● **Required work**:
1: Sum up the article on fertilizing soil below in two sentences.
2: From the article on fertilizing soil below, pull out word for word the part that opens with the words containing "June 2021: Fertilizing" and closes with "of older leaves.".

● **Page extract**:
-*-

June 2021: Fertilizing Your Soil

May found our team tucking summer harvest seedlings into our beds and anxiously monitoring them to make sure they have everything they need to thrive.  Fertile soil is a must and the primary nutrients needed are N, (Nitrogen) P (Phosphorous), and K (Potassium).  All fertilizers sold are labeled with the content of these three nutrients as a percentage of the total nutrients supplied. 


Nitrogen -  Of the three primary nutrients, California soil is most likely to be deficient in nitrogen.  This deficiency is increased with the rainy season when nitrogen can be leached from the soil.  Nitrogen is very important for photosynthesis; the most prominent symptom of nitrogen deficiency is chlorosis or yellowing of older leaves.

Phosphorus.  California soils usually contain phosphorous naturally, although highly-weathered soils can be deficient.  The symptoms of a phosphorous deficiency include stunted growth, purplish tint on leaves, and/or poor fruit or seed development. 

Potassium.  Additional potassium is usually not needed in California soils.  However, if deficient, plants can experience slow growth, browning with dieback of leaf edges and tips, weak stalks, and small fruit.

-*-

● **Given data**:
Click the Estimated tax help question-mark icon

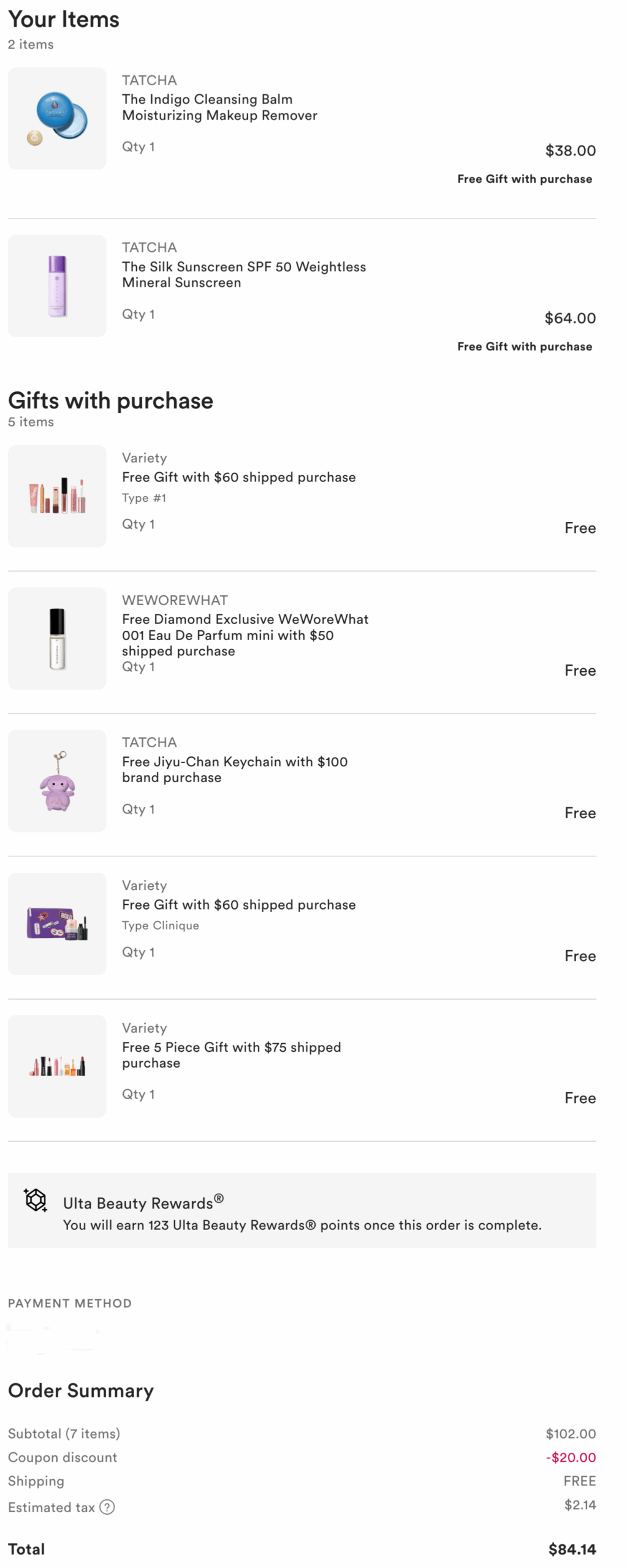tap(107, 1506)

-*-

● **Response list**:
1: Fertile soil needs three primary nutrients, nitrogen, phosphorus, and potassium, and every fertilizer sold lists its content of these as a percentage. California soil is most likely to lack nitrogen, which can be leached out during the rainy season, while phosphorus is usually present naturally and extra potassium is usually not needed.

2:
June 2021: Fertilizing Your Soil

May found our team tucking summer harvest seedlings into our beds and anxiously monitoring them to make sure they have everything they need to thrive.  Fertile soil is a must and the primary nutrients needed are N, (Nitrogen) P (Phosphorous), and K (Potassium).  All fertilizers sold are labeled with the content of these three nutrients as a percentage of the total nutrients supplied. 


Nitrogen -  Of the three primary nutrients, California soil is most likely to be deficient in nitrogen.  This deficiency is increased with the rainy season when nitrogen can be leached from the soil.  Nitrogen is very important for photosynthesis; the most prominent symptom of nitrogen deficiency is chlorosis or yellowing of older leaves.